• _Your goal_
Make an exact copy of the lines from the one containing "At what coordinates should I click to accomplish: Apply" through the end of the material, including both ends but no pictures.
::: Provided records :::
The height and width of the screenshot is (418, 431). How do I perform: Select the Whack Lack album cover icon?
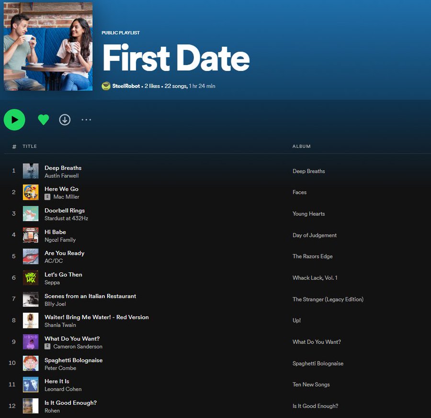[x=31, y=278]
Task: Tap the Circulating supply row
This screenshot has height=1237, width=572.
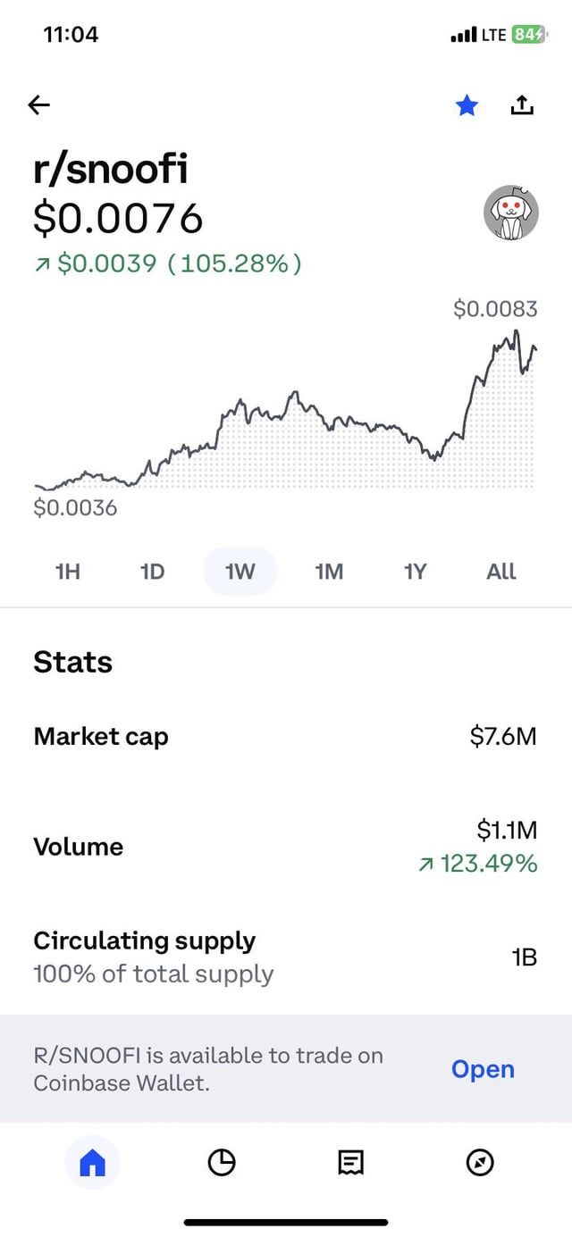Action: [x=286, y=957]
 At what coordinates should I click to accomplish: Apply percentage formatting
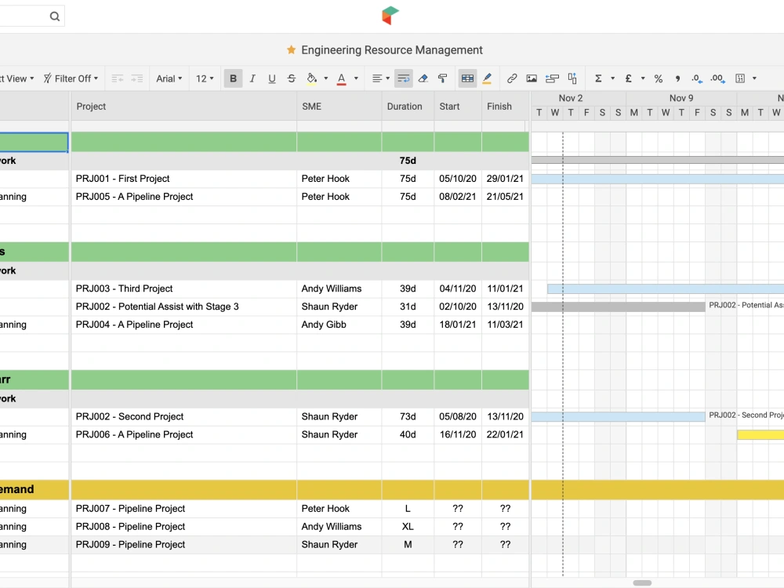tap(659, 78)
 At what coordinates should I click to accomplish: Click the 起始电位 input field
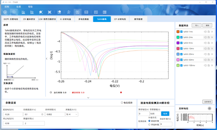[13, 114]
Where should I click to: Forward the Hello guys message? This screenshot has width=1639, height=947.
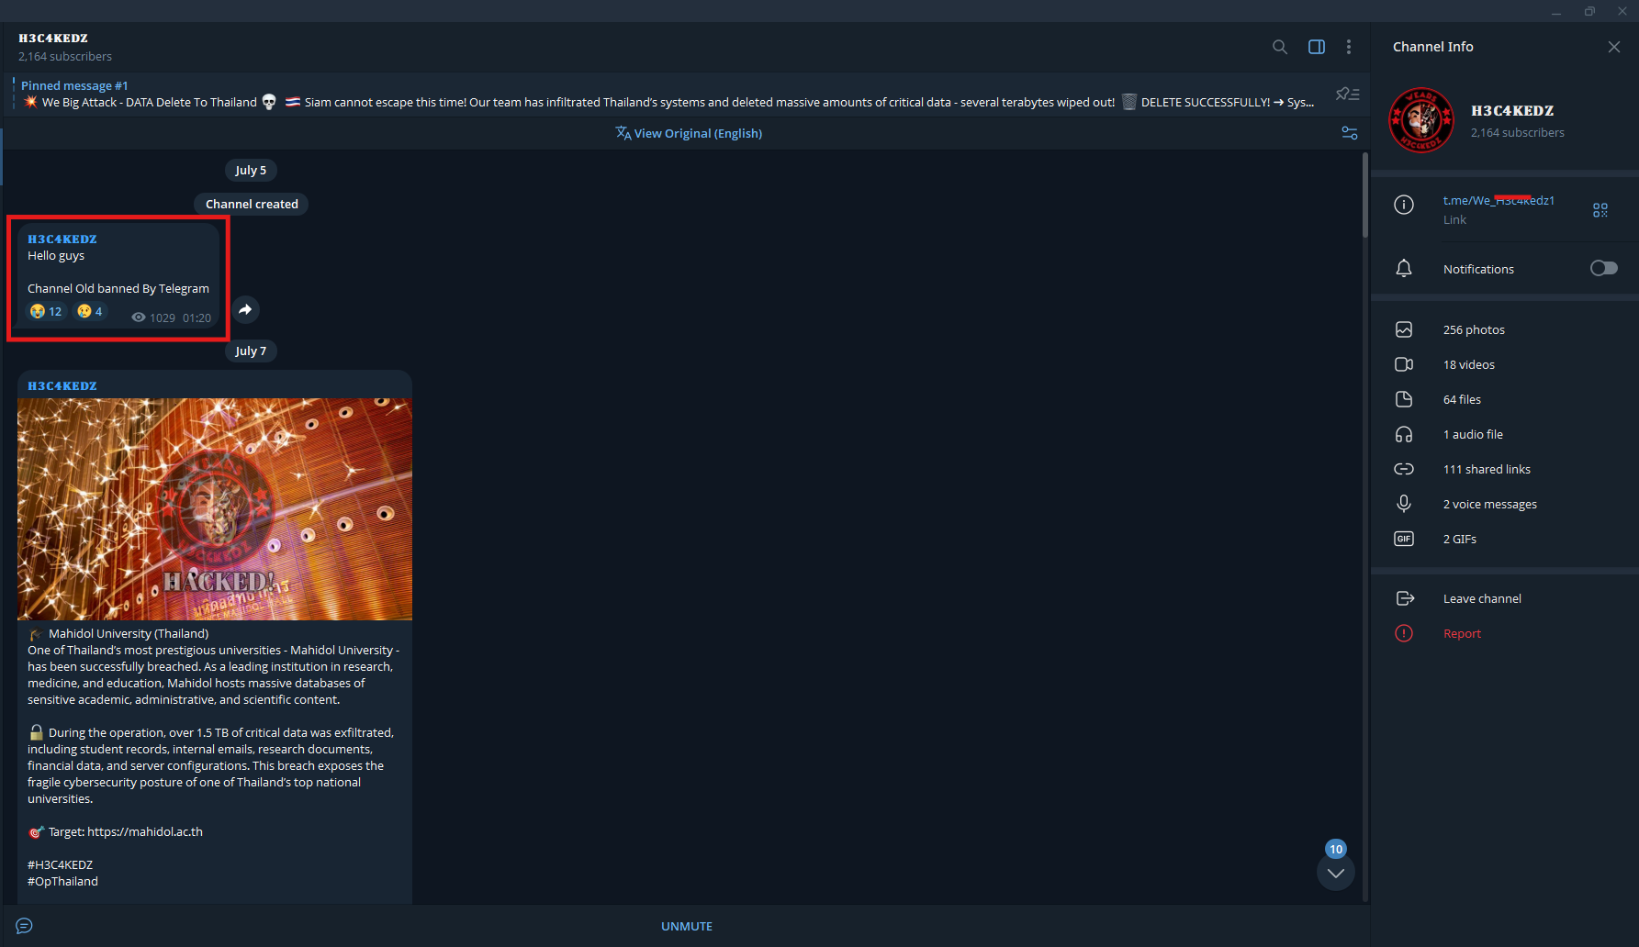(x=245, y=310)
:::
• _Reply to the task_
 At what coordinates should I click to accomplish: Apply percentage formatting
tap(659, 78)
 At what coordinates should I click to accomplish: Click the 起始电位 input field
[13, 114]
Where should I click to: Forward the Hello guys message? This screenshot has width=1639, height=947.
(x=245, y=310)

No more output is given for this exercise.